───── INFORMATION

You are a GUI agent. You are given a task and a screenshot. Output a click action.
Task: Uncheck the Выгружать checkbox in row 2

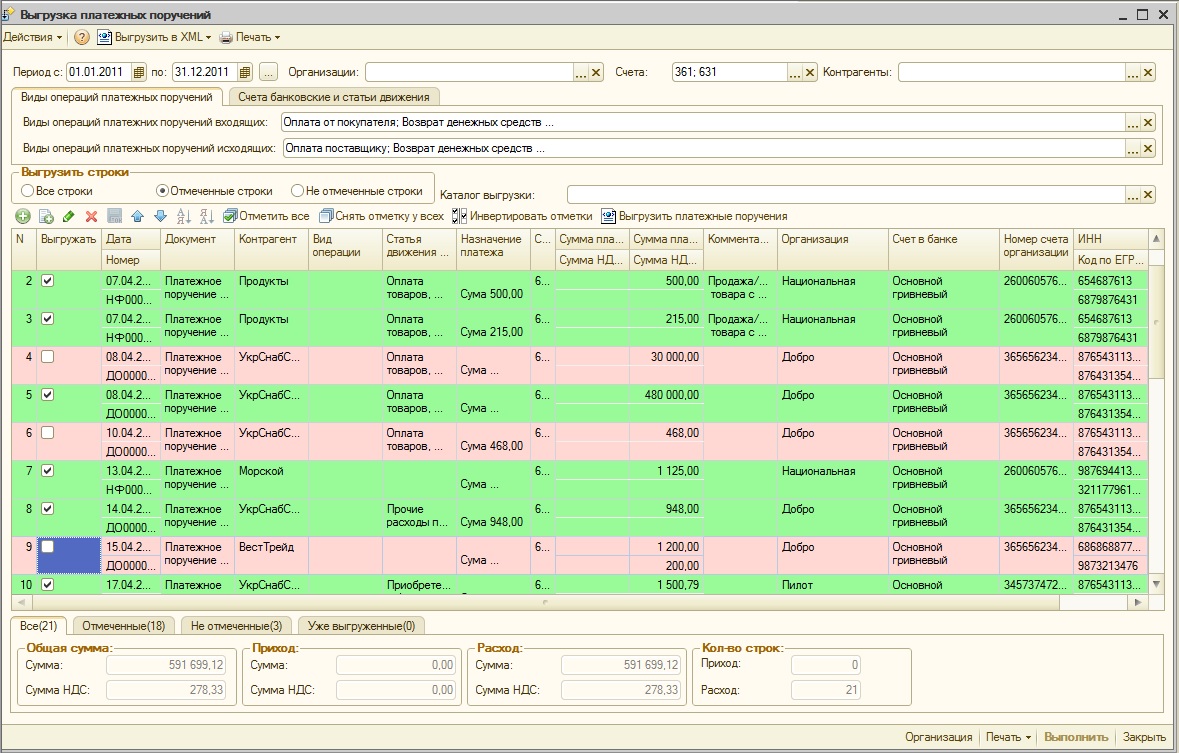tap(47, 281)
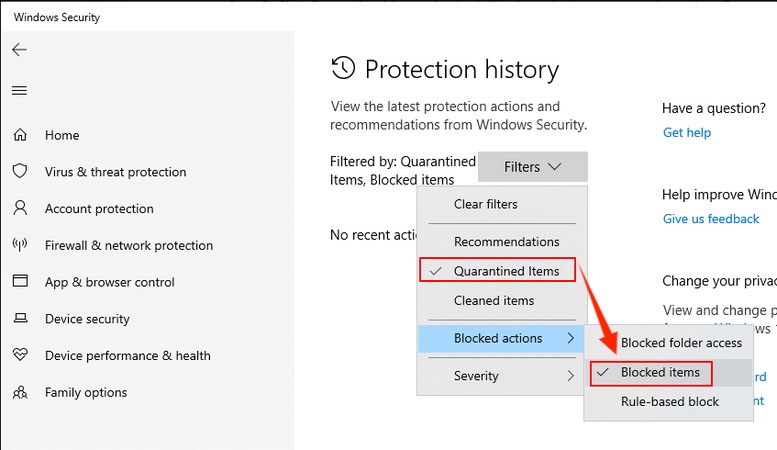The image size is (777, 450).
Task: Collapse the Filters dropdown button
Action: (x=532, y=167)
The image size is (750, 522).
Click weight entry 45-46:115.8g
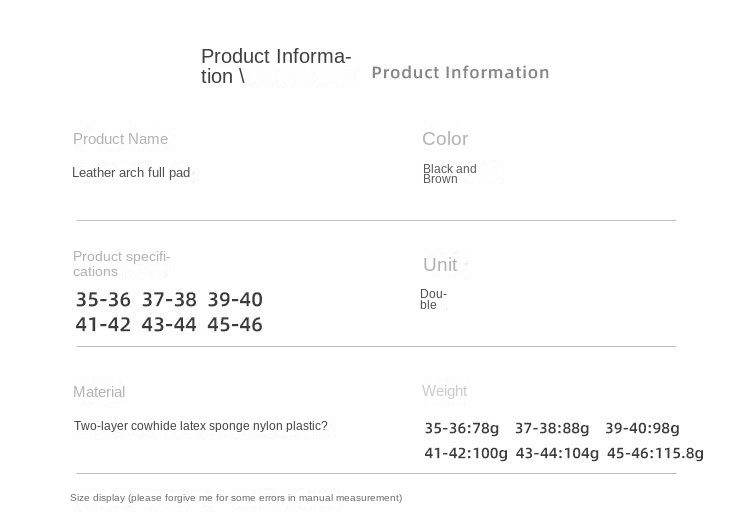pyautogui.click(x=655, y=453)
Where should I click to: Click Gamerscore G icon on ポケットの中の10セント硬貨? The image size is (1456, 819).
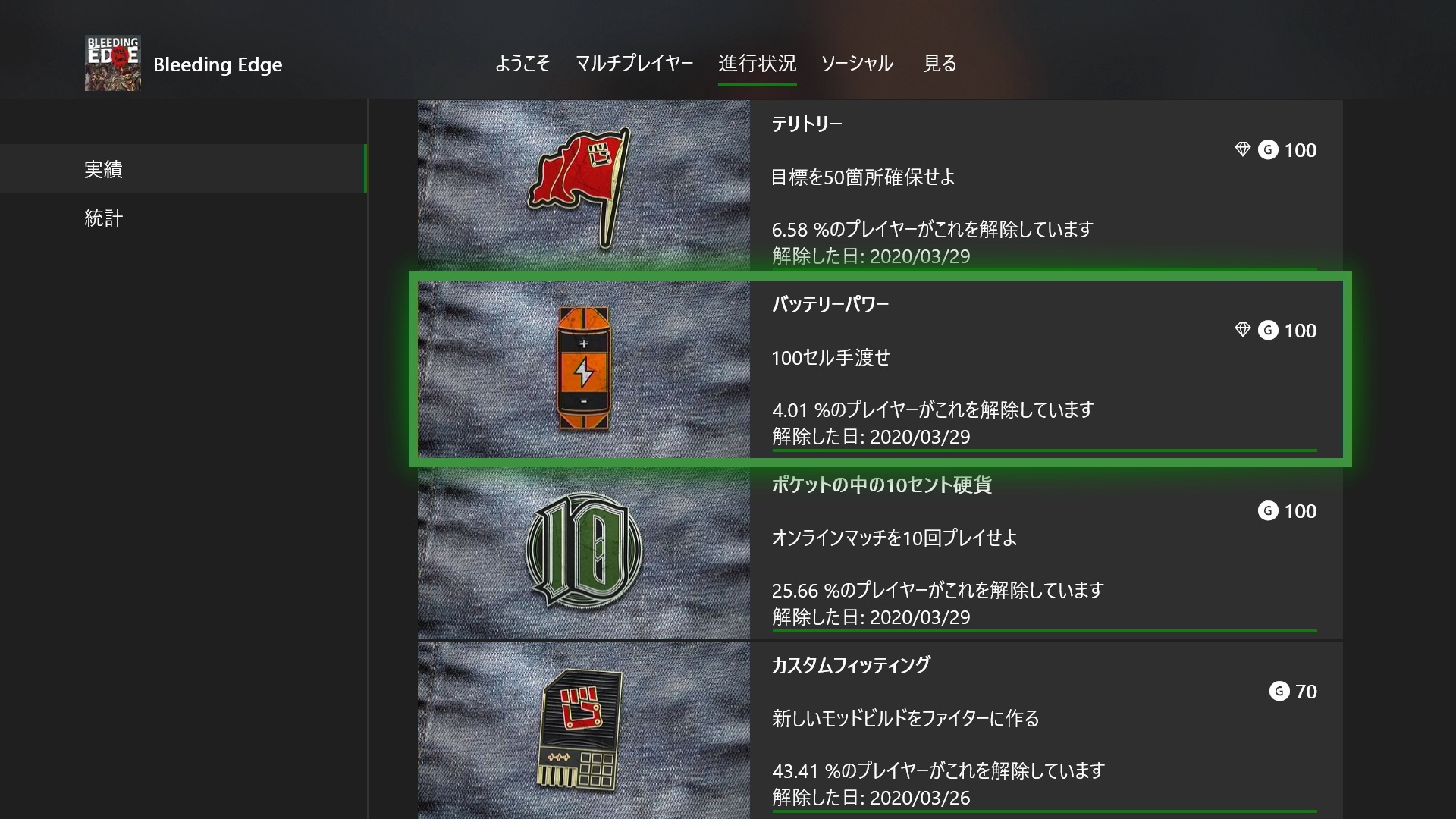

──────────

__REQUIRED ACTION__
Exactly the lines from the start of the entries above through the line with "The image size is (750, 522)." should be reproduced, and nothing else; drop the pictures.

__COMPLETED EXERCISE__
You are a GUI agent. You are given a task and a screenshot. Output a click action.
Task: Uncheck the Выгружать checkbox in row 2

tap(47, 281)
The image size is (777, 450).
Task: Collapse the Filters dropdown button
Action: (x=532, y=167)
The image size is (750, 522).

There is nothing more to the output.